• Exercise objective: Nothing but the lines from the one containing "How do I perform: Open" to the end of the data should be copied, exactly, and the pictures stay out.

Dataset entries:
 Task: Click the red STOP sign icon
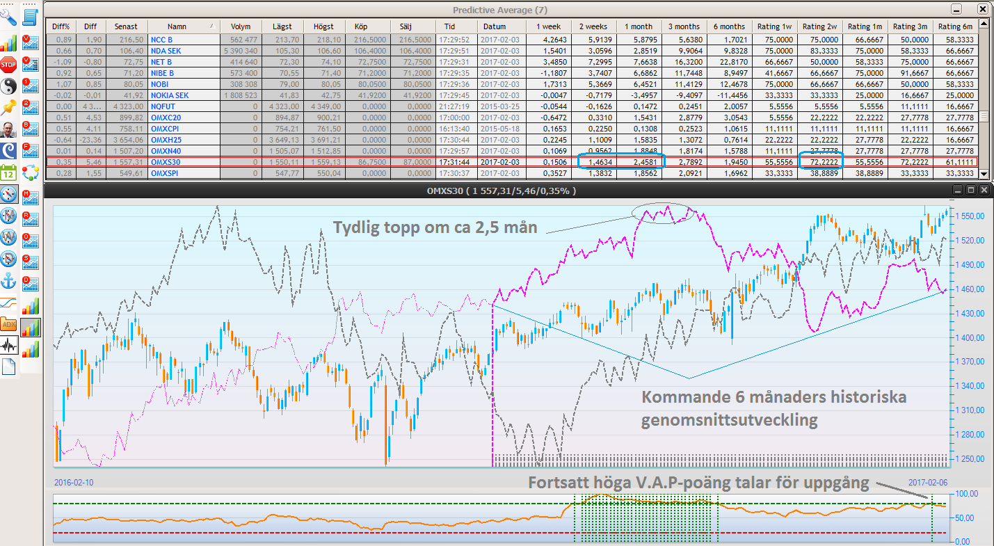(x=9, y=65)
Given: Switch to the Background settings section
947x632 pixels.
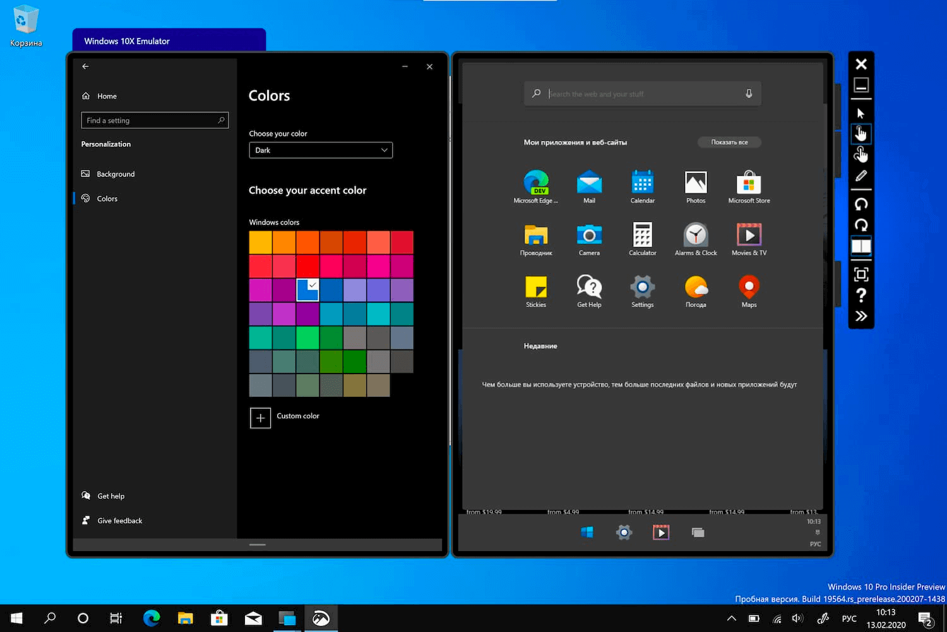Looking at the screenshot, I should click(x=116, y=174).
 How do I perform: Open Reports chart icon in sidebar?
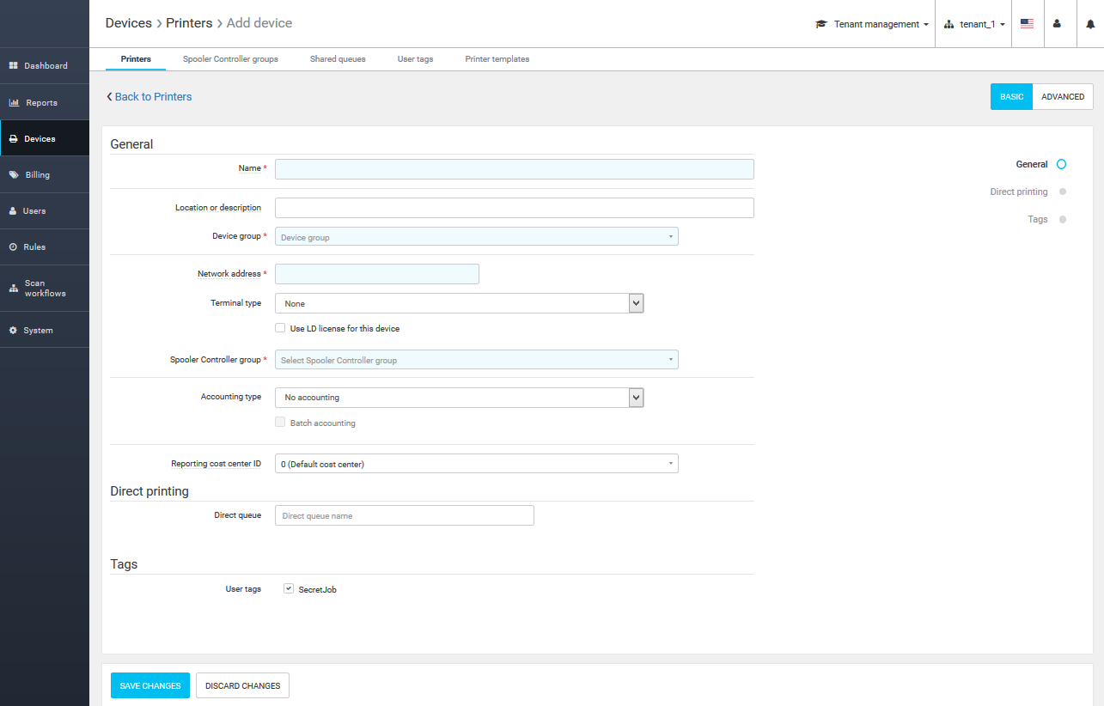14,103
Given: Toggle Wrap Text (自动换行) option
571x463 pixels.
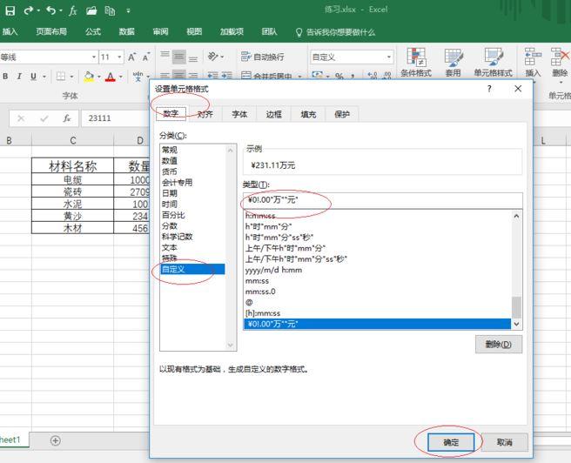Looking at the screenshot, I should (x=263, y=57).
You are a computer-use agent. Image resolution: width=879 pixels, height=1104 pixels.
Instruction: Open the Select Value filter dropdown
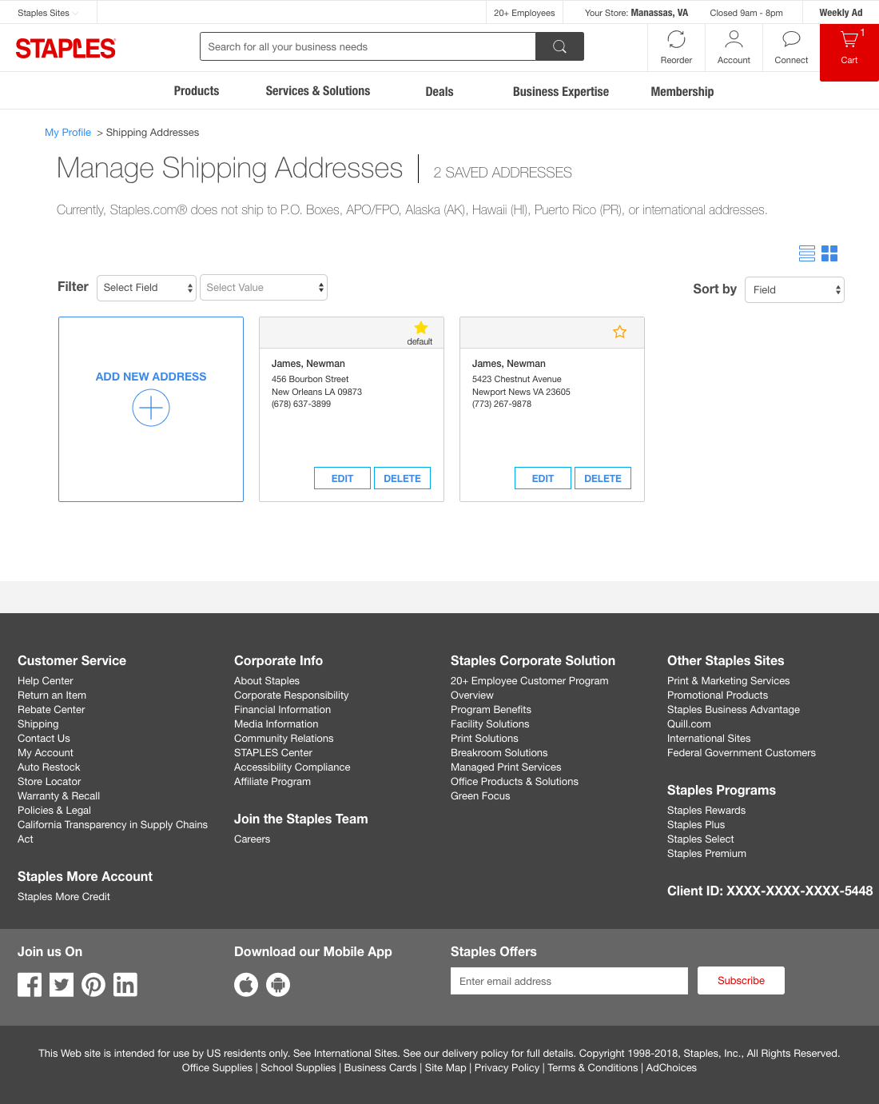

• Answer area:
 How do I perform: Open Reports chart icon in sidebar?
14,103
Given: Toggle Wrap Text (自动换行) option
571x463 pixels.
Looking at the screenshot, I should (x=263, y=57).
You are a computer-use agent. Image resolution: width=879 pixels, height=1104 pixels.
Instruction: Open the Select Value filter dropdown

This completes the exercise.